Question

Obtain an expression for the frequency of radiation emitted when a hydrogen atom de-excites from level n to level (n – 1). For large 𝑛, show that this frequency equals the classical frequency of revolution of the electron in the orbit.

Answer 1

Step 1: Apply the formula for Energy of radiation at n level.

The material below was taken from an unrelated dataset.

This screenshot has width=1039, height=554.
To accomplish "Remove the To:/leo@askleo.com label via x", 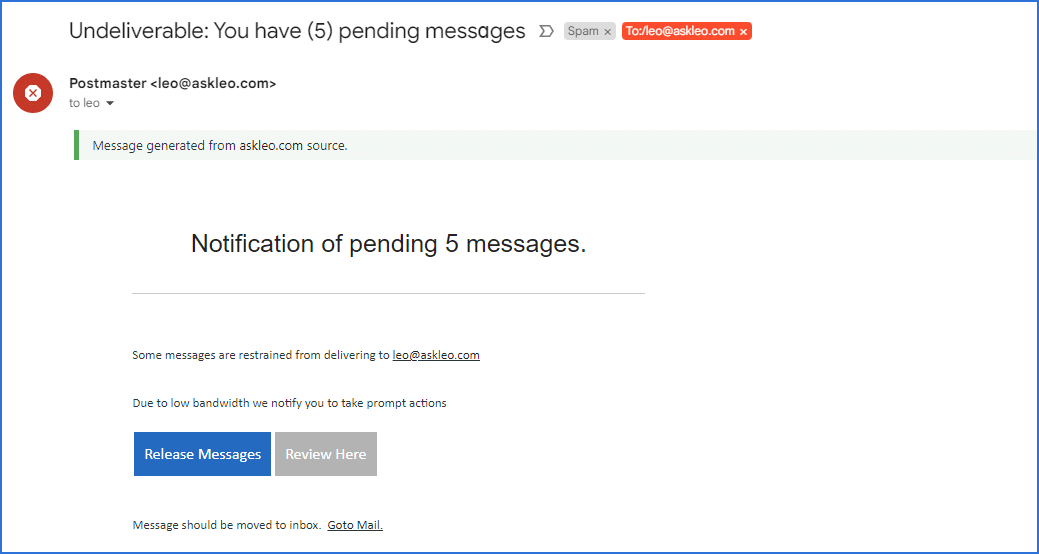I will [x=743, y=31].
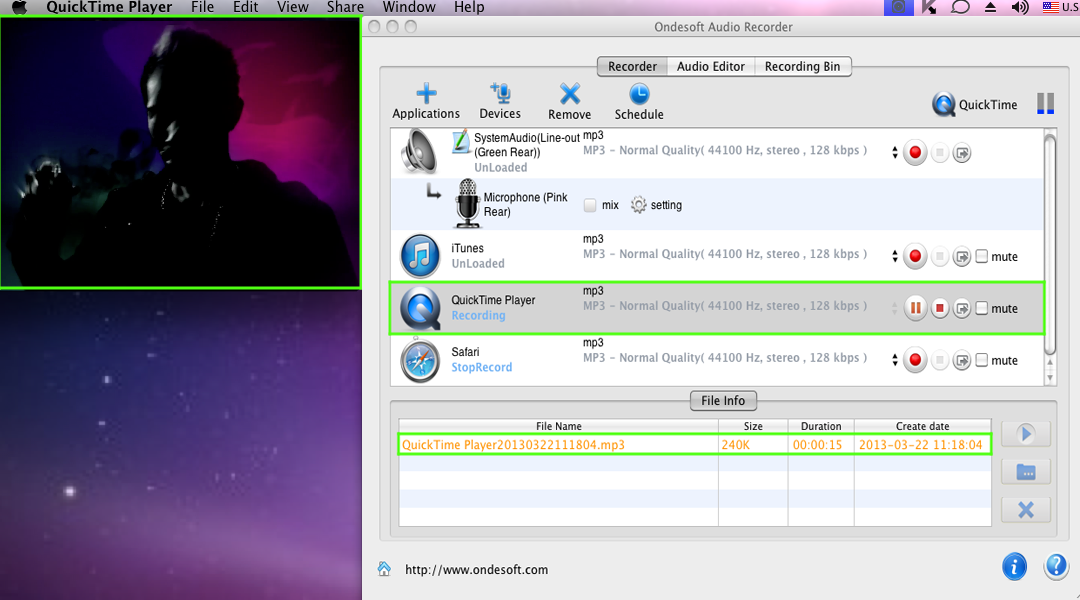Viewport: 1080px width, 600px height.
Task: Click the Applications add icon
Action: [426, 95]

$v=\frac{m{e}^4}{(4\pi {)}^3{ϵ}_0^3{\left(\frac{h}{2\pi }\right)}^3}\times \left(\frac{1}{n^2}\right)$
The equation for energy $\left(E_1\right)$ of the radiation at the level n is
$E_1=h{v}_1$
$E_1=\frac{hm{e}^4}{(4\pi {)}^{3}epsilo{n}_0^2{\left(\frac{h}{2\pi }\right)}^3}\times \left(\frac{1}{n^2}\right).....\left(i\right)$
Here,
$v_1$ is the frequency at level n
h = Planck's constant
m = mass of the hydrogen atom
e = Electron charge
${ϵ}_0$ = Permittivity of free space
Step 2: Apply the formula for Energy of radiation at n -1 level.

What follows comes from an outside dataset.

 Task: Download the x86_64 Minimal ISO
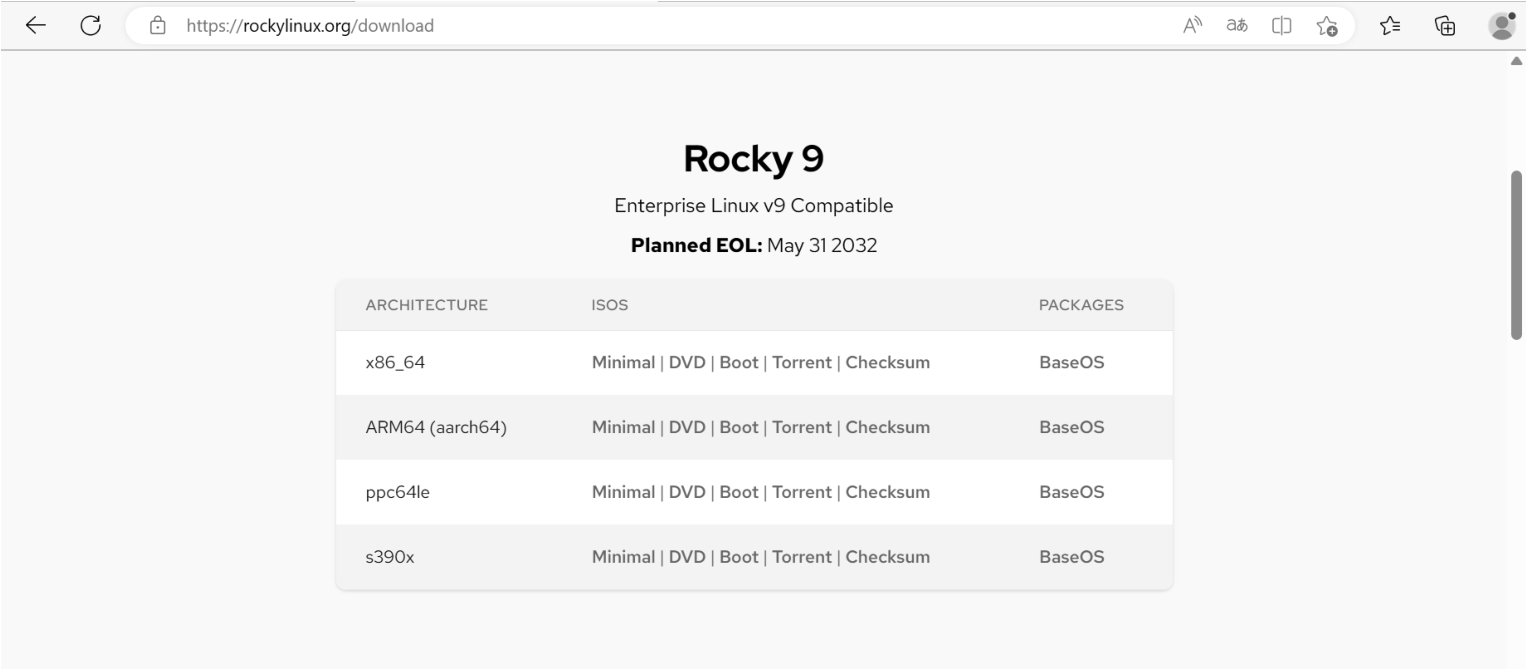[622, 362]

The energy $\left(E_2\right)$ of the radiation at level (n -1) is
$E_2=h{v}_2$
$E_2=\frac{hm{e}^4}{(4\pi {)}^3{ϵ}_0^2{\left(\frac{h}{2\pi }\right)}^3}\times \left(\frac{1}{(n-1{)}^2}\right).....\left(ii\right)$
Here,
$v_2$ is the frequency at level (n -1)
Step 3: Calculate the difference in energies.
Energy (E) is released as a result of de-excitation
$E=E_2-E_1$
$hv=E_2-E_1.....\left(iii\right)$
Here,
v = Frequency of the radiation emitted
Substituting (i) and (ii) in (iii) we get
$v=\frac{m{e}^4}{(4\pi {)}^3{ϵ}_0^2{\left(\frac{h}{2\pi }\right)}^3}[\frac{1}{(n-1{)}^2}-\frac{1}{n^2}]$
$v=\frac{m{e}^4(2n-1)}{\left(4\pi {)}^3{ϵ}_0^2{\left(\frac{h}{2\pi }\right)}^3{n}^2\right(n-1{)}^2}$
For large n, we can write $(2n-1)\approx 2n$ and $(n-1)\approx n$
Therefore, $v=\frac{m{e}^4}{32{\pi }^3{ϵ}_0^2{\left(\frac{h}{2\pi }\right)}^3{\pi }^3}....\left(iv\right)$
Step 4: Find the value of frequency by putting the values obtained.
Classical relation of the frequency of revolution of an electron is given as
$v_c=\frac{v}{2\pi r}.....\left(v\right)$
In the $n^{th}$ orbit, the velocity of the electron is
$v=\frac{e^2}{4\pi {ϵ}_0\left(\frac{h}{2\pi }\right)n}.....\left(vi\right)$
The radius of the $n^{th}$ orbit r is given as
$r=\frac{4\pi {ϵ}_0{\left(\frac{h}{2\pi }\right)}^2}{m{e}^2}{n}^2......\left(vii\right)$
Putting the equation (vi) and equation (vii) in equation (v) we get
$v=\frac{m{e}^4}{32{\pi }^3{ϵ}_0^2{\left(\frac{h}{2\pi }\right)}^3{n}^3}....\left(viii\right)$
Therefore, the frequency of radiation emitted by the hydrogen atom is equal to the classical orbital frequency.
Final Answer: The frequency of radiation emitted by the hydrogen atom is equal to the classical orbital frequency.